# Rose tinted glasses?



## Vaz (Mar 19, 2008)

Am I looking through them?

I came into Fantasy just after 5th, learnt those rules, then got Ravening Hordes, and loved little bits of them - like Wood Elf Waywatchers, and Dark Elf Executioners, but was nothing spectacular.

Then 6th edition came along - the Empire, and Orc Books were amazing, it pretty much blew me out of the water, so to speak. Then with more and more releases (High Elves, with Imrik, still one of the best models to date, if you ignore his pignose, Dark Elves, and arguably the best book to date, Hordes of Chaos (with Beasts of Chaos as well). Then there's Skaven, Wood Elves, and also, Vampires - the background of Zacharias is among my favourites, and I'd love to see him return. It was good, and then we got Tomb Kings, and then it started to go downhill from there - Breton's, mainly, were fairly poor until 7th, and even then were limited, and Ogre's just don't bare thinking about.

But Aside from Ogres standing out as a poorly designed idea not given the attention it deserved, EVERY ARMY WAS PLAYED IN IT'S OWN STYLE, and not OVERPOWERED.

Some things were risky - such as combat lords on dragons versus Cannons - but fuck me, if you played a one eyed bandit (I suppose in both meanings, actually), it was there ability rather than luck of the irish/dice to cause damage due to guess ranges. Then there were convoluted complicated rules such as Lapping Around - but were simple if you got your head around it.

Now, combine that with the days when White Dwarf contained awesome battle reports, the campaigns were interesting, and it contained informative articles that weren't just plugs for the latest model. Although Archaon was obviously the counter to that, but he was still without a doubt the hardest character in game.

Now, we get to 7th. We see some more retard worthy entries, with more interest being shown in the big flashy things rather than the shit which makes it tick. Steam Tank, Popemobiles, High Elf Dragon Flights, Shade Spam, Vampire Horde Casting, Lore of Light Slann, Daemons, DAEMONS, DAEMONS, DAEMONS, DAEMONS, HPA, Doomwheel, Wood Elves without any wood elves, Breton's becoming a ranged army, and of course, Dwarf THorek Gunlines.

And 8th just keeps spreading the gap even wider. 8th Edition Orcs is a worse book than 7th edition Skaven or 6th edition Ogres - they're "selling off" everything about Fantasy for some more pennies and more "40K nubs" to play a new game.

Now, 2 things - Am I looking through rose tinted spectacles?
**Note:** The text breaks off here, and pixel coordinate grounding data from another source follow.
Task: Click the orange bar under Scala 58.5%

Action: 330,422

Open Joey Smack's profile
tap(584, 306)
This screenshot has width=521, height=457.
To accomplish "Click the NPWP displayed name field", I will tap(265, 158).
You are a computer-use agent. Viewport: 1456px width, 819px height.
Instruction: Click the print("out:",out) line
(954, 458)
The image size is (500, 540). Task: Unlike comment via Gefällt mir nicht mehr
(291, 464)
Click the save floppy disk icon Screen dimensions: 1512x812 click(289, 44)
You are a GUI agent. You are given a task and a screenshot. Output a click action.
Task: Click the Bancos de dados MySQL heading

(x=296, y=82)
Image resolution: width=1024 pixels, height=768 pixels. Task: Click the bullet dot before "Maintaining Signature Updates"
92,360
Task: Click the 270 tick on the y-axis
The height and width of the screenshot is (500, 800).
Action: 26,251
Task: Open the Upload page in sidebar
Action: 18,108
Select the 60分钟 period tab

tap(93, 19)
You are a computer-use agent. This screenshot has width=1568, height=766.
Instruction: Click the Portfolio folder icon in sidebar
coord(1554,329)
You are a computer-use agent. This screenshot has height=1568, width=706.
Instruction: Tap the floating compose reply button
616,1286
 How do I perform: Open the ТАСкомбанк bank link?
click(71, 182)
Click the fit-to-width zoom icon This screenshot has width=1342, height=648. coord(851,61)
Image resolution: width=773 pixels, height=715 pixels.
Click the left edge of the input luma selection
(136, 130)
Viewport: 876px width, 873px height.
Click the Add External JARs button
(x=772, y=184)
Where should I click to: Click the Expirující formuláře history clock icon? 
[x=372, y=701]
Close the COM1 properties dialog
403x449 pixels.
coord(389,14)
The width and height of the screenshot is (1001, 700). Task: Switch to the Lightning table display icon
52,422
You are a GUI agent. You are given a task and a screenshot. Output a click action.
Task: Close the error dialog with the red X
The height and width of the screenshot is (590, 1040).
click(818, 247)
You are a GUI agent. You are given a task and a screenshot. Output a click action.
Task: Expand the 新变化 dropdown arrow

And Is the direction of Warhammer Ancient Battles a better place to start out?

It seems as if the design process is "let's fill out the flash things and then come back later with the boring stuff".

Is it time that the game developers actually said to sit down, and look at the game from the very basic point of view before developing it further.

Remove special rules, remove magic users and items, and just look at a General, a fighty hero, and then work out the difference in stats between a basic human to an elite human, from an elven militia to an elite elf etc?

I can provide the rules for some Warhammer Ancient Battles if some are interested - it's worth a read.

Am I just an old fogey sitting on my porch smoking a pipe in a rocking chair wearing rose tinted glasses moaning about the state of the world, or was there somethings which DRASTICALLY needed changing in the core ruleset that warranted the fuck up of 7th and the travesty of 8th?


----------



## sybarite (Aug 10, 2009)

well said vaz don't agree with you 100% but the most of it.

also can you post the rules for Warhammer Ancient Battles? or PM me


----------



## Raptor_00 (Mar 17, 2008)

While I see your point in the kinda of "what the hell are they doing to my beloved game!?!?!" kinda way...I think the glasses are rose tinted though...and you need a new prescription.
I popped into Fantasy in 6th edition (maybe 5th circa 2000/2001 time frame) and I'm just starting to get into it after a foray into 40k.
As I remember, there was silliness in that edition too. Maybe not glaringly silly rule sets, but they were there. GW is also trying to simplify a lot of rules with 8th (getting rid of more army specific special rules and making them in the brb as standard rules). They are also pandering towards the young kid 40k crowd as that's there they are making their money now. And what makes the most money there now...armor (tanks, transports, big freaking things). So what do they have as powerful units in fantasy, big flashy shit. They are trying to pull that crowd over.
And, unfortunately, I do not see it stopping. In order to keep making money, GW will continue to shift was is the most powerful so that you have to keep buying new shit for your old armies. They will continue to release new army books with some shit rules so they can "fix it" next time and screw something else up to "fix" next time.
Every edition that will be released will be "shittier" than the last. Because you will only have the fond memories of the last system. You forget all the crap you hated at the time. When 9th comes out...8th will look better. And by he time 10th is out you will think 8 was pretty damn good.
If it's bothering you a lot...take a hiatus. Do ancients for a bit, come back in an edition. See whats changed.
But yes...rose tinted...simpler life...up hill both ways in the snow.


----------



## Aramoro (Oct 7, 2009)

I think there's always going to be a case to rose tinted glasses. Hell I still think 2nd Ed is the best edition on 40K but if I really think back it was totally broken as a game. What made it the best edition for me was it was fun, and the people I played against were fun. 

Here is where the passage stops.